Die tonalen Geräuschkomponenten von Radialverdichtern, der so genannte Drehklang, der als hoher Pfeifton in Erscheinung tritt, ist besonders störend. Der derzeitige Stand der Forschung ist dadurch gekennzeichnet, dass es kaum ausreichende theoretische und experimentelle Untersuchungen zur aerodynamischen Geräuschentstehung von Radialverdichtern gibt. Obwohl die grundlegenden Mechanismen der Schallentstehung die selben sind, ist für axiale Strömungsmaschinen wesentlich mehr Wissen erarbeitet worden.
Ziel
Ziel des Forschungsvorhabens ist die Reduzierung des Drehklanges von hochbelasteten Radialkompressoren durch konstruktive Maßnahmen an den Geräuschquellen. Dazu ist es notwendig, detaillierte Erkenntnisse und Informationen über aerodynamische Schallentstehungsmechanismen und die Geräuscheigenschaften von Radialverdichtern zu erhalten.
Lösungsweg
Die Schallmessungen werden an dem Radialverdichterprüfstand des Instituts für Antriebstechnik des DLR in Köln vorgenommen. Diese Anlage wurde speziell für die Analyse transsonischer Strömungen konzipiert.
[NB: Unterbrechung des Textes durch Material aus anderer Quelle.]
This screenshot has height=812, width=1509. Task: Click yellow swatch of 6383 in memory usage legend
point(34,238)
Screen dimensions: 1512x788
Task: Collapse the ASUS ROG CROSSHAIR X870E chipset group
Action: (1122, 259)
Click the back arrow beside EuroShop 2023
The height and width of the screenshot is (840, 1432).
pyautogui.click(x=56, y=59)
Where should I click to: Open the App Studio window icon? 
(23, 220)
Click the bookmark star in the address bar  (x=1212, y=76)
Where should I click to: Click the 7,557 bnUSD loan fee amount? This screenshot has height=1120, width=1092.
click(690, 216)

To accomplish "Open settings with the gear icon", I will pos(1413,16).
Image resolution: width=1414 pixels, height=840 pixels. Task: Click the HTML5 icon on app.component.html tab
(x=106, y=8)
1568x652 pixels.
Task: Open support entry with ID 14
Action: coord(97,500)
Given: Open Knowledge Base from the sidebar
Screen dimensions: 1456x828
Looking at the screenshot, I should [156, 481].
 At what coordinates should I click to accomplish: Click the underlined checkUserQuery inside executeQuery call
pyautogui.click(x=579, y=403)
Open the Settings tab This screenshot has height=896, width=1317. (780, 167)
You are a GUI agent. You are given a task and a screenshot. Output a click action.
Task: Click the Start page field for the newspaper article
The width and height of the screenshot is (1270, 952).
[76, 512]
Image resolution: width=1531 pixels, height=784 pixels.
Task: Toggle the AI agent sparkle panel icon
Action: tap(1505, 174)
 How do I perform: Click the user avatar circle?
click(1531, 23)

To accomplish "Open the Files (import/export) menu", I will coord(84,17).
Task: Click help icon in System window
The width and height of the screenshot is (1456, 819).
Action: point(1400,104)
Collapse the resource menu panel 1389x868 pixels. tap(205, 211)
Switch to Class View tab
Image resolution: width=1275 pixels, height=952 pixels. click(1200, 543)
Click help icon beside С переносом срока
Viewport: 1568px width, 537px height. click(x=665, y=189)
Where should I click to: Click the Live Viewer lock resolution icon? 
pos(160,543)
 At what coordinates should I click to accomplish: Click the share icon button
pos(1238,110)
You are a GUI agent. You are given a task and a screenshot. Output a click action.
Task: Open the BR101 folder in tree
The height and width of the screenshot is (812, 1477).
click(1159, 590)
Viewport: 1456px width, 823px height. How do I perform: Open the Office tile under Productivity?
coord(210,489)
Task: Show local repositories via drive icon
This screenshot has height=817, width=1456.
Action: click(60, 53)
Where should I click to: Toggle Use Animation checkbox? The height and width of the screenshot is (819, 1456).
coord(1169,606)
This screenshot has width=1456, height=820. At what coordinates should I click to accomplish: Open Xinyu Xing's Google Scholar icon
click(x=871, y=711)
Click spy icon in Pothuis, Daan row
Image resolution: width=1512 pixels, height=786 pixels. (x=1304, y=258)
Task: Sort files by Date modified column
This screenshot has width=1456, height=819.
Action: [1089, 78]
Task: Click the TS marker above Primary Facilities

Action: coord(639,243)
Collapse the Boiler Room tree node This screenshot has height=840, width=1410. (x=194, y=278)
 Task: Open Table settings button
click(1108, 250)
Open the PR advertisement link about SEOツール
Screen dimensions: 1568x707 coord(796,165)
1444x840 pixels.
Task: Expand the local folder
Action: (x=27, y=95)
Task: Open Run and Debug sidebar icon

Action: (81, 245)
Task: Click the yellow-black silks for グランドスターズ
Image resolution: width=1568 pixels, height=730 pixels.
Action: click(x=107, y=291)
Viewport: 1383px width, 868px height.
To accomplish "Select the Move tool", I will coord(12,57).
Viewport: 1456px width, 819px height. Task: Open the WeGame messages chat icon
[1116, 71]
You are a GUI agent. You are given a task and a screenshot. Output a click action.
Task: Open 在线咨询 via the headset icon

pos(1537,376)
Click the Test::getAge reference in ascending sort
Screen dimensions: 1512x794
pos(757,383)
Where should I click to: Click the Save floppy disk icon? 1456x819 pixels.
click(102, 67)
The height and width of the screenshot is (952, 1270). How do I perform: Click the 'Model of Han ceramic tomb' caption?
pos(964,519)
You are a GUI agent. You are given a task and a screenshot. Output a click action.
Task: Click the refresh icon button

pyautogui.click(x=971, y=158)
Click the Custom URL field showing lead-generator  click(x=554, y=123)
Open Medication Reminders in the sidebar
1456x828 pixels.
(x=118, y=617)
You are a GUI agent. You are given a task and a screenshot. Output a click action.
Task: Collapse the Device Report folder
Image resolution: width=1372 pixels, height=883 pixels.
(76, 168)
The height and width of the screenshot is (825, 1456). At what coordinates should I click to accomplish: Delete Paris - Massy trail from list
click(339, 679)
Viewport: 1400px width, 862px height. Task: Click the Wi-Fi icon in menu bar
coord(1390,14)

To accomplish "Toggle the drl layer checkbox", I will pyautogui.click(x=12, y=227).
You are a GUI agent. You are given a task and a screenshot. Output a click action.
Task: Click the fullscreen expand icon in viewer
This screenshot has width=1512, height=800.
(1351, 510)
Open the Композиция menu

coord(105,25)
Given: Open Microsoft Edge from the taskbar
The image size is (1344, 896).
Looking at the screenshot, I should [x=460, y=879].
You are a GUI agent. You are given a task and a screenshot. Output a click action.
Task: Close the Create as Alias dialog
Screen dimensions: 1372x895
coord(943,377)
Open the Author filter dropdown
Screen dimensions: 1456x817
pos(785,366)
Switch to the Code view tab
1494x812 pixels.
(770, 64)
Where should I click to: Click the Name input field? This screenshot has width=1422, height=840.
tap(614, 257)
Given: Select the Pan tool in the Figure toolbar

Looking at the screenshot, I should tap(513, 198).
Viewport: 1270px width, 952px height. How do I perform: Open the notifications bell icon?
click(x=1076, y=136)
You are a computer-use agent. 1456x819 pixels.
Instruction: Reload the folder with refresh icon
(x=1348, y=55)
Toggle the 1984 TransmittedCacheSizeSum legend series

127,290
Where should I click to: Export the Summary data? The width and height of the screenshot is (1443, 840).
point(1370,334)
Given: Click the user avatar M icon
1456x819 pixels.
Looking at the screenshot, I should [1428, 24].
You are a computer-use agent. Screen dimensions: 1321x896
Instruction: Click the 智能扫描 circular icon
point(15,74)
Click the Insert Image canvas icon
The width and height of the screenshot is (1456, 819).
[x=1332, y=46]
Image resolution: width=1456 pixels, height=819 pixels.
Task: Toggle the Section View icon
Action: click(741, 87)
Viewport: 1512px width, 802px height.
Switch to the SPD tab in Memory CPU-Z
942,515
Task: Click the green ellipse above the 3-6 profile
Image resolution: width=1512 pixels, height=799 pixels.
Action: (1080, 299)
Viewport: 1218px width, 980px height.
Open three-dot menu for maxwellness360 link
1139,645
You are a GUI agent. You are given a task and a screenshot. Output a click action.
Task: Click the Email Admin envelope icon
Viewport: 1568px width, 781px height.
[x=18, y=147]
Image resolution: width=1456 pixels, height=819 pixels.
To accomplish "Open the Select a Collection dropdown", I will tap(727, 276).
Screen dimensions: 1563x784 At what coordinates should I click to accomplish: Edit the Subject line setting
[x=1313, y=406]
Die ersten Messungen wurden an dem Versuchslaufrad mit der Bezeichnung SRV 2 mit beschaufeltem und unbeschaufeltem Diffusor durchgeführt, die Messungen an dem aerodynamisch verbesserten Laufrad SRV 4 mit beschaufeltem sowie unbeschaufeltem Diffusor stehen noch aus.
Die Ergebnisse der Messungen werden im Zusammenhang mit dem jeweiligen Betriebspunkt untersucht, um so zunächst die Abhängigkeiten der Geräuschentwicklung von den einzelnen Betriebsparametern Massenstrom, Druckerhöhung, Drehzahl zu klären. Ein weiterer Untersuchungsgegenstand ist der Einfluss der Beschaufelung des Diffusors und aerodynamischer Verbesserungen am Laufrad auf die Schallemission.
Die Zerlegung der Spektren in aerodynamische Anregungsspektren und Systemfrequenzgänge ist Voraussetzung für eine Übertragbarkeit der Ergebnisse auf andere Verdichterbaugrößen nach den Gesetzen der akustischen und strömungsmechanischen Ähnlichkeiten.